═════ Records supplied

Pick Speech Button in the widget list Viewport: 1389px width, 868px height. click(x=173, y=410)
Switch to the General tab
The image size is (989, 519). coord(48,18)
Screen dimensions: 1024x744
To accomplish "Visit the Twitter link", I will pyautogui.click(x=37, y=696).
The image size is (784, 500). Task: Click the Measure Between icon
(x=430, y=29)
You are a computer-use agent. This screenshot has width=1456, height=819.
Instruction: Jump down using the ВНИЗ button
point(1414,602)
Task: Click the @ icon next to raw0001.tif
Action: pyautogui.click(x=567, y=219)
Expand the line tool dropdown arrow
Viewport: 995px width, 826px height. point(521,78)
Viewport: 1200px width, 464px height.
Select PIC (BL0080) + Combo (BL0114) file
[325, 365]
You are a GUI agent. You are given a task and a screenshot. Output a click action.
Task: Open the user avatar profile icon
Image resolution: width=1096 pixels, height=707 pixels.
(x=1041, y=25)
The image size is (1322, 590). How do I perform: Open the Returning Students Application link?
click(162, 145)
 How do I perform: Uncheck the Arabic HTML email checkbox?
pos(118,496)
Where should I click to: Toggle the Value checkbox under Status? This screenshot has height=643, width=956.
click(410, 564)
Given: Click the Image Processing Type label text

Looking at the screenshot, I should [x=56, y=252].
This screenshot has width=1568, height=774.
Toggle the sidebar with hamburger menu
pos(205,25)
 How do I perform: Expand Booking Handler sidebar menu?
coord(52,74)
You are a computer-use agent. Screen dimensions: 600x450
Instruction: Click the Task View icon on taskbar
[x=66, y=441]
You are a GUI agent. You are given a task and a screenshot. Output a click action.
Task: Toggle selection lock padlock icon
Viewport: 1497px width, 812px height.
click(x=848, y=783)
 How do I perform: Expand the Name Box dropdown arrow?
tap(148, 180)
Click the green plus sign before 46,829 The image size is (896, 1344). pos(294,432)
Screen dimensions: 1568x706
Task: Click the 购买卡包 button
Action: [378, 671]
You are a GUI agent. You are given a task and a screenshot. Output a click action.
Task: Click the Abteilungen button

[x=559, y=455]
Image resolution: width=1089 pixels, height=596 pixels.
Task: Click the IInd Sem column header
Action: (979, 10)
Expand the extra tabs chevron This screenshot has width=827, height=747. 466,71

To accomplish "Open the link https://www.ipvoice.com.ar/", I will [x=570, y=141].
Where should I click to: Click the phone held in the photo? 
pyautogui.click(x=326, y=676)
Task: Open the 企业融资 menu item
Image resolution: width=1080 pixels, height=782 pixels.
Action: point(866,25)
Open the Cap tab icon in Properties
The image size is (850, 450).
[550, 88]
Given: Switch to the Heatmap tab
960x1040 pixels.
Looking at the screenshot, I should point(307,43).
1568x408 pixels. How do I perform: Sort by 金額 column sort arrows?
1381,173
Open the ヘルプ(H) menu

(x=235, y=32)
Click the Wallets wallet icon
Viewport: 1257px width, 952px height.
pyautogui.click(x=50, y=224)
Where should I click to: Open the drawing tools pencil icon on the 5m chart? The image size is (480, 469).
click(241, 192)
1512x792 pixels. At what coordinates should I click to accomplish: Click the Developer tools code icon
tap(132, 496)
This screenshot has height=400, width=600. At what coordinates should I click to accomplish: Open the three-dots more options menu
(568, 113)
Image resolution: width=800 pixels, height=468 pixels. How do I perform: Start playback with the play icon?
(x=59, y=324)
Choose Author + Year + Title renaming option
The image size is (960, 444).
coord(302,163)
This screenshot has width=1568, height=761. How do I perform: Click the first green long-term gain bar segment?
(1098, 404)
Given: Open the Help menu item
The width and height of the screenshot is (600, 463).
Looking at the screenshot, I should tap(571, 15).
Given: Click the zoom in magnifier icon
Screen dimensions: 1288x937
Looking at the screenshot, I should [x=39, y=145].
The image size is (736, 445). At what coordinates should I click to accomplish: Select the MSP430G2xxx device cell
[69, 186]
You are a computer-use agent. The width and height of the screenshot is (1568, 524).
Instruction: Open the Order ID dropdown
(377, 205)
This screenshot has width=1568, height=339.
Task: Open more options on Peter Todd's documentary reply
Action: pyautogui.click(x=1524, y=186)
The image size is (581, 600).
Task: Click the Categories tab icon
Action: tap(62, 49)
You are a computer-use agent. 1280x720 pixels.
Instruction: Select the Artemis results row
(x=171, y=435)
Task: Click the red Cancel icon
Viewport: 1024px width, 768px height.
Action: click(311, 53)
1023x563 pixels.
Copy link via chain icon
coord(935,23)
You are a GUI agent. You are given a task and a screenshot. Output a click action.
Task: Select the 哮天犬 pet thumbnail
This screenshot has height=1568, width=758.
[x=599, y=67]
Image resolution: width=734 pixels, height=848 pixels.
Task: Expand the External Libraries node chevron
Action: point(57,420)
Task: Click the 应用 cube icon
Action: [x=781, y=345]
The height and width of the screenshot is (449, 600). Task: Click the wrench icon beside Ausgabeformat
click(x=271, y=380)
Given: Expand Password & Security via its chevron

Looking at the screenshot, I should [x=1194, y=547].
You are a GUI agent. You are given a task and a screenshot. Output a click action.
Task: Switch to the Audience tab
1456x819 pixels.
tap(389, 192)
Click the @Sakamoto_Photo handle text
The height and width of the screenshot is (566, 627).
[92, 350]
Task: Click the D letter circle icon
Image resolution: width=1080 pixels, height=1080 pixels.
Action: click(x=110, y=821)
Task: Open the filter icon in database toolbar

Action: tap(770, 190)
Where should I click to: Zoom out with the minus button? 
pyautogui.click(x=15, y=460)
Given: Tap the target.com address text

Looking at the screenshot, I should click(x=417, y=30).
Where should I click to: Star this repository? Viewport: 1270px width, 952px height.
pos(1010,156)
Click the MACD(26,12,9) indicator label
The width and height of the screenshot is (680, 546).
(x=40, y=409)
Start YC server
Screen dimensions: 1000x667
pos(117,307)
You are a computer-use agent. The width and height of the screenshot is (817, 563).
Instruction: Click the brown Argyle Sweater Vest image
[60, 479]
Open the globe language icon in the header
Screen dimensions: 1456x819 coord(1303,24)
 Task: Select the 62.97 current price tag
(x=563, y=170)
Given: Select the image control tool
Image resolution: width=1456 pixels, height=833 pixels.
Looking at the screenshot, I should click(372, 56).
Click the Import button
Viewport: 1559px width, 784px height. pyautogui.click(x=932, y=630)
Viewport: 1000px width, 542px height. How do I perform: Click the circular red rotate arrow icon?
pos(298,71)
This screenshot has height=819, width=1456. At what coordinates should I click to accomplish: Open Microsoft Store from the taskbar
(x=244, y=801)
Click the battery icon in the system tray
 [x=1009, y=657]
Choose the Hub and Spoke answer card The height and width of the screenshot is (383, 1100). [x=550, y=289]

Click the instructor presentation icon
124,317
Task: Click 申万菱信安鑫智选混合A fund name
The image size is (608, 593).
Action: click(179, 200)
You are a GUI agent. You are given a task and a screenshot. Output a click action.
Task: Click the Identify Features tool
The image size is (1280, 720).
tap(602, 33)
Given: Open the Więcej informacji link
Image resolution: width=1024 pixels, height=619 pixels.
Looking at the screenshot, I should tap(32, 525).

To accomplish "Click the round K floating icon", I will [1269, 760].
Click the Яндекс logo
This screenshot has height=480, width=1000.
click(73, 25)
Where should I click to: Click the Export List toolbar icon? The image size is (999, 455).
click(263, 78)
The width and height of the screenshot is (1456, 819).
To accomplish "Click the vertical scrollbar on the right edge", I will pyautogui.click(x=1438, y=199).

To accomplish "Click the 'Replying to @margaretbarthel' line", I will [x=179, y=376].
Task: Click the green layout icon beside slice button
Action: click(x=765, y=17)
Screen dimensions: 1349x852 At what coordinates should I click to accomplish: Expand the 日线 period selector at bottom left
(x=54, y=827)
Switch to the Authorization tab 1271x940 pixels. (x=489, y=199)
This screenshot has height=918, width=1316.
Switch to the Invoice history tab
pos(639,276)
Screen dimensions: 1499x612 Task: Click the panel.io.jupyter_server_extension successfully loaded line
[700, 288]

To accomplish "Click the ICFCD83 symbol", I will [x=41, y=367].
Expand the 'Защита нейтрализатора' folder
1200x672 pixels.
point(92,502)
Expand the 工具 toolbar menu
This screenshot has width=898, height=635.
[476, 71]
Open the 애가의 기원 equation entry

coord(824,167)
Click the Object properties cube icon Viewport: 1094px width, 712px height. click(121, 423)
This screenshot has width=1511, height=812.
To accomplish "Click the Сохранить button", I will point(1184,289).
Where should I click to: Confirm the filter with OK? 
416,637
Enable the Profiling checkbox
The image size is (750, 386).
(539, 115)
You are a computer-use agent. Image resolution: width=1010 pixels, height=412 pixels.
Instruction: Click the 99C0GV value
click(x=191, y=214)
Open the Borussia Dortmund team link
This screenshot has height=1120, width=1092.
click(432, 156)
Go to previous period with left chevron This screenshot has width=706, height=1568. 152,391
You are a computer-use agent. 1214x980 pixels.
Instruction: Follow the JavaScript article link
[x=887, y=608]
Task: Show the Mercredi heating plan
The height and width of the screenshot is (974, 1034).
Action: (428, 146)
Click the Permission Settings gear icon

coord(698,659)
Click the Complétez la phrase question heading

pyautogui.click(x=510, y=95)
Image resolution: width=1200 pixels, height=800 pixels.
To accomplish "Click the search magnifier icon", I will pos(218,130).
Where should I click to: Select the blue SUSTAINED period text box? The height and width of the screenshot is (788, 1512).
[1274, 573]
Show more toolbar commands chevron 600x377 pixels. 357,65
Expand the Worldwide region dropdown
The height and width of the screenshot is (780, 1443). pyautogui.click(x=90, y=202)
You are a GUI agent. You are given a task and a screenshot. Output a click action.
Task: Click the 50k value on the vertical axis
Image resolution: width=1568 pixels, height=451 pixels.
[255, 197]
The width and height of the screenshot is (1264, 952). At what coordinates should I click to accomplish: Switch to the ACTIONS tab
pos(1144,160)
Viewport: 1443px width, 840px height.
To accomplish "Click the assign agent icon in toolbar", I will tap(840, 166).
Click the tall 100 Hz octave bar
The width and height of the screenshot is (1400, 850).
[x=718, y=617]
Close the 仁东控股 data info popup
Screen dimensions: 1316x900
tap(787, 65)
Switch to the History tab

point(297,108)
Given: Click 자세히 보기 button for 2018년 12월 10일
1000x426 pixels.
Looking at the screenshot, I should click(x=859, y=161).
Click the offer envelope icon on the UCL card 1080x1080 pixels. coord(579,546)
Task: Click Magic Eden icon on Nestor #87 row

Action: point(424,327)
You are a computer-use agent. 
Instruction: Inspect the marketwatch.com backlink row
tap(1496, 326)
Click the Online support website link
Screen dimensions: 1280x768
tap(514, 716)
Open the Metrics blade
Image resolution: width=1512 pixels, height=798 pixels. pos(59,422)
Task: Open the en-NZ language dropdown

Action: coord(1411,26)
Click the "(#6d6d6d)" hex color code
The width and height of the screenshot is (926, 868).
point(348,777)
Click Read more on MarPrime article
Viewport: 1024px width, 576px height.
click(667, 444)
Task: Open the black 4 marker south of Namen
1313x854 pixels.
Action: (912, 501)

══════════

Problem to work on —
Please write out the lines starting at the one that contains "You are a computer-use agent. Image" and ending at the one that contains "Go to previous", reproducing them exactly with nothing else.

Complete answer —
You are a computer-use agent. Image resolution: width=1010 pixels, height=412 pixels.
Instruction: Click the 99C0GV value
click(x=191, y=214)
Open the Borussia Dortmund team link
This screenshot has height=1120, width=1092.
click(432, 156)
Go to previous period with left chevron This screenshot has width=706, height=1568. 152,391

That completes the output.